Excerpted records below:
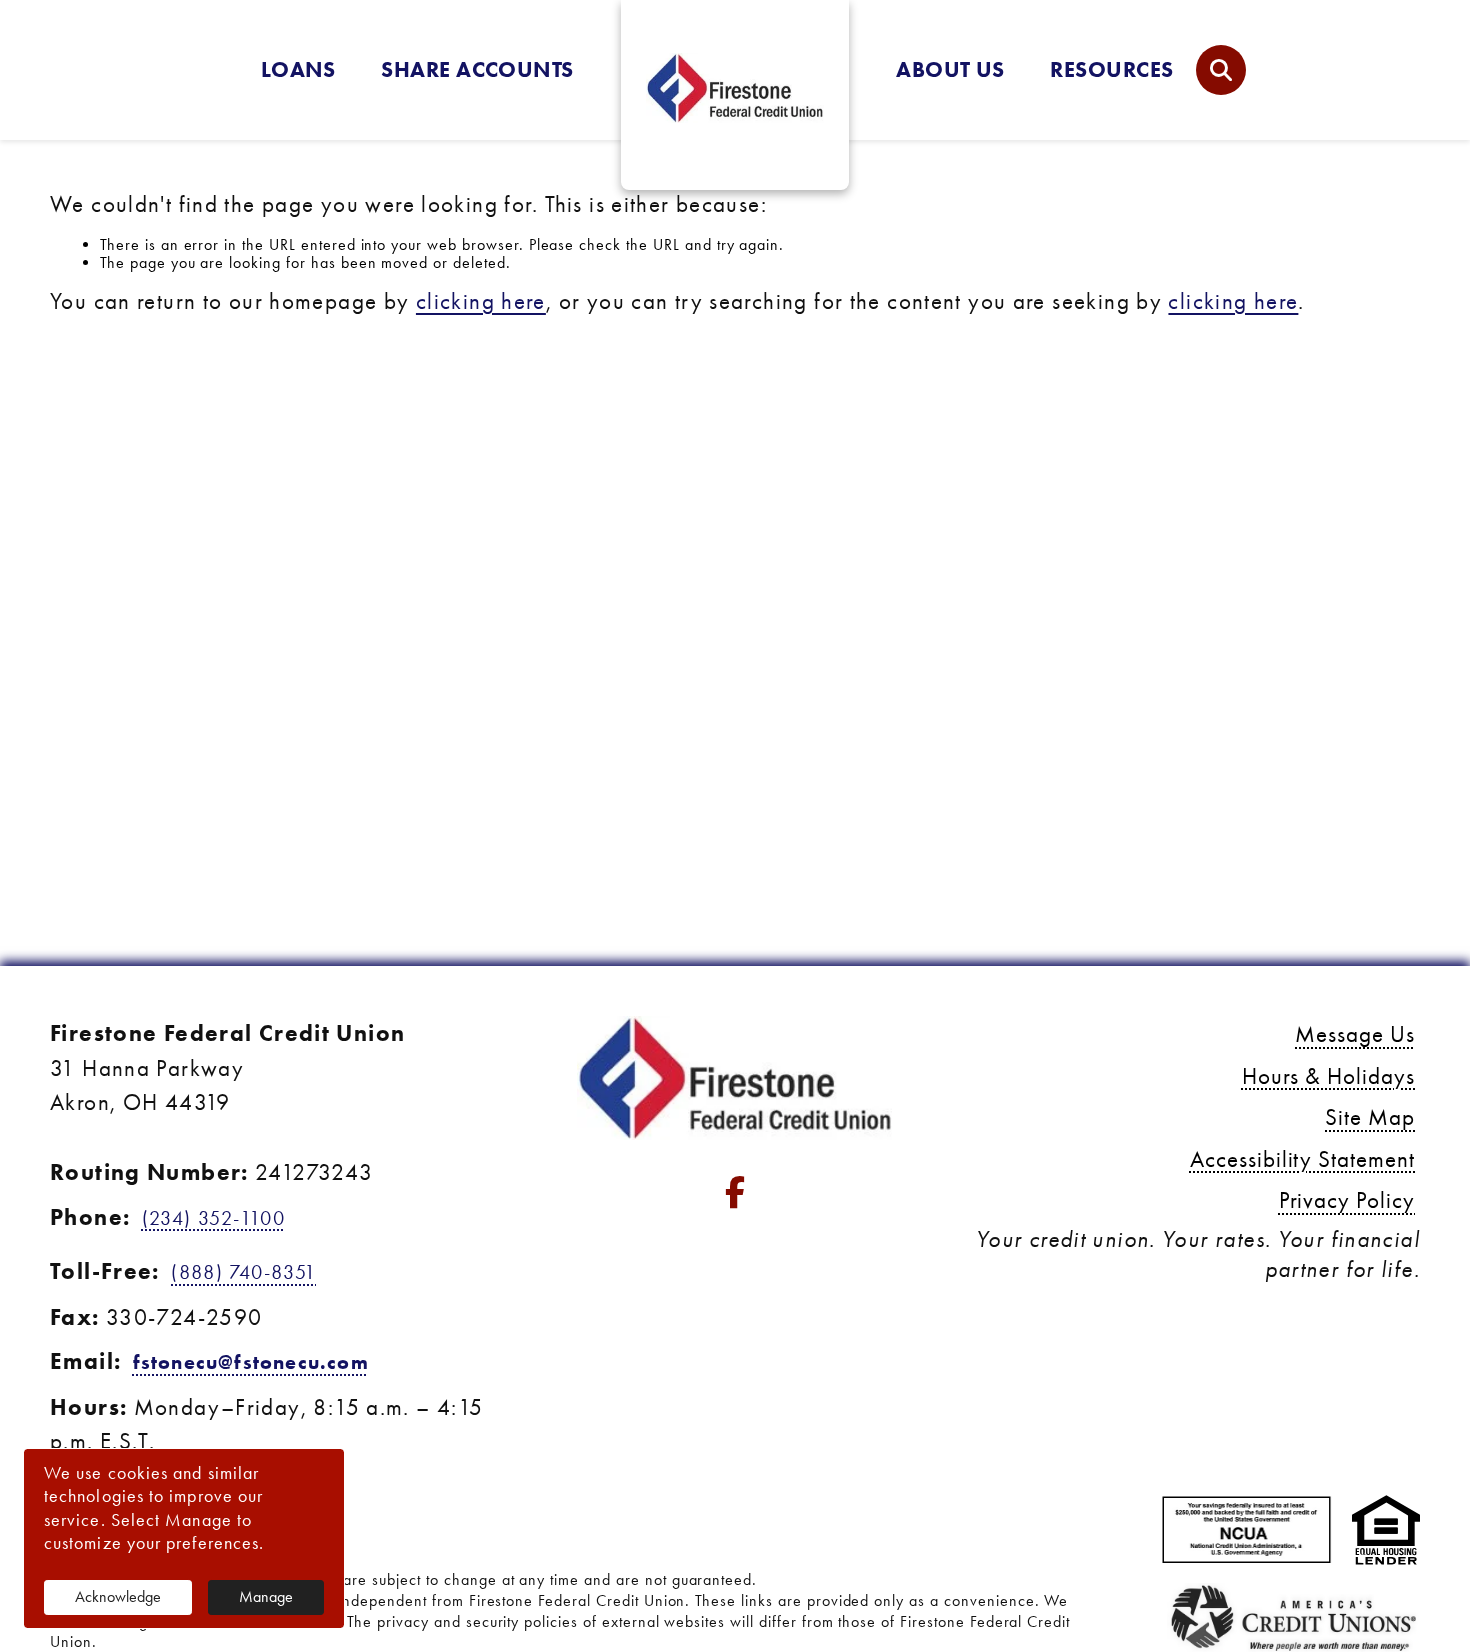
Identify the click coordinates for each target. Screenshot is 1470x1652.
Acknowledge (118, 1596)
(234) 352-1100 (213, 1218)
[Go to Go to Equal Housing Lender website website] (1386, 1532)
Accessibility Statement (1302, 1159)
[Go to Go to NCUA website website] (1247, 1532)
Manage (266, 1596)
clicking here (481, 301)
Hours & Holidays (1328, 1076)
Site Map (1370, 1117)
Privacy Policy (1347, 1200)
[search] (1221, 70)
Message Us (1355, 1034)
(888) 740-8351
End of Excerpted records.
**Task brief**
Every line above that holds the word "website" needs to be copied.

**Solution for this exercise**
[Go to Go to Equal Housing Lender website website] (1386, 1532)
[Go to Go to NCUA website website] (1247, 1532)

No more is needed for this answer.